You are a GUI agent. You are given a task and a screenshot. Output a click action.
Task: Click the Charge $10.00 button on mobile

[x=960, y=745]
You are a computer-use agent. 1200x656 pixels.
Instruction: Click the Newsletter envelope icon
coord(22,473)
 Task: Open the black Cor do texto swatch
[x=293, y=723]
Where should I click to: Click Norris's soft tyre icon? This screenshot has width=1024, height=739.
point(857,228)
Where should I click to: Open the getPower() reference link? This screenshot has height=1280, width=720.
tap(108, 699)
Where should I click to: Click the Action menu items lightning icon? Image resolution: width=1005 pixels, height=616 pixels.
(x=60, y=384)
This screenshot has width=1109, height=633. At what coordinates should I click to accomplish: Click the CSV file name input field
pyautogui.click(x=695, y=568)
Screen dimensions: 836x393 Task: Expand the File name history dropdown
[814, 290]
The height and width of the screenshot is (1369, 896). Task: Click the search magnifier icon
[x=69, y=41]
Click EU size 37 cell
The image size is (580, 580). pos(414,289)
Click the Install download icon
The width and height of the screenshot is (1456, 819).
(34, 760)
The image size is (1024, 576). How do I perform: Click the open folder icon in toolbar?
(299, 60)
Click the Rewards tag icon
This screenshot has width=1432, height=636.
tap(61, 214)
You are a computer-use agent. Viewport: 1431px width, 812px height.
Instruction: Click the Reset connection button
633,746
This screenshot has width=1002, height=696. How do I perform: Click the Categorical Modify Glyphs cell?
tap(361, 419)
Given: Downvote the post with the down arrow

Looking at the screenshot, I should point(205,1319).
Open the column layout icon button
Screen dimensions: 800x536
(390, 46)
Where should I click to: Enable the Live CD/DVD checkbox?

-*-*-

AIM OF THE TASK
Rewrite the data above with every "Where should I click to" changed to "Which spot should I click to" and nothing else altered.

EXERCISE RESULT
You are a GUI agent. You are given a task and a screenshot. Output a click action.
Task: Click the Charge $10.00 button on mobile

[x=960, y=745]
You are a computer-use agent. 1200x656 pixels.
Instruction: Click the Newsletter envelope icon
coord(22,473)
 Task: Open the black Cor do texto swatch
[x=293, y=723]
Which spot should I click to: Click Norris's soft tyre icon? This screenshot has width=1024, height=739.
point(857,228)
Which spot should I click to: Open the getPower() reference link? This screenshot has height=1280, width=720.
tap(108, 699)
Which spot should I click to: Click the Action menu items lightning icon? Image resolution: width=1005 pixels, height=616 pixels.
(x=60, y=384)
This screenshot has width=1109, height=633. At what coordinates should I click to accomplish: Click the CSV file name input field
pyautogui.click(x=695, y=568)
Screen dimensions: 836x393 Task: Expand the File name history dropdown
[814, 290]
The height and width of the screenshot is (1369, 896). Task: Click the search magnifier icon
[x=69, y=41]
Click EU size 37 cell
The image size is (580, 580). pos(414,289)
Click the Install download icon
The width and height of the screenshot is (1456, 819).
(34, 760)
The image size is (1024, 576). How do I perform: Click the open folder icon in toolbar?
(299, 60)
Click the Rewards tag icon
This screenshot has width=1432, height=636.
tap(61, 214)
You are a computer-use agent. Viewport: 1431px width, 812px height.
Instruction: Click the Reset connection button
633,746
This screenshot has width=1002, height=696. How do I perform: Click the Categorical Modify Glyphs cell?
tap(361, 419)
Given: Downvote the post with the down arrow

Looking at the screenshot, I should point(205,1319).
Open the column layout icon button
Screen dimensions: 800x536
(390, 46)
Which spot should I click to: Enable the Live CD/DVD checkbox?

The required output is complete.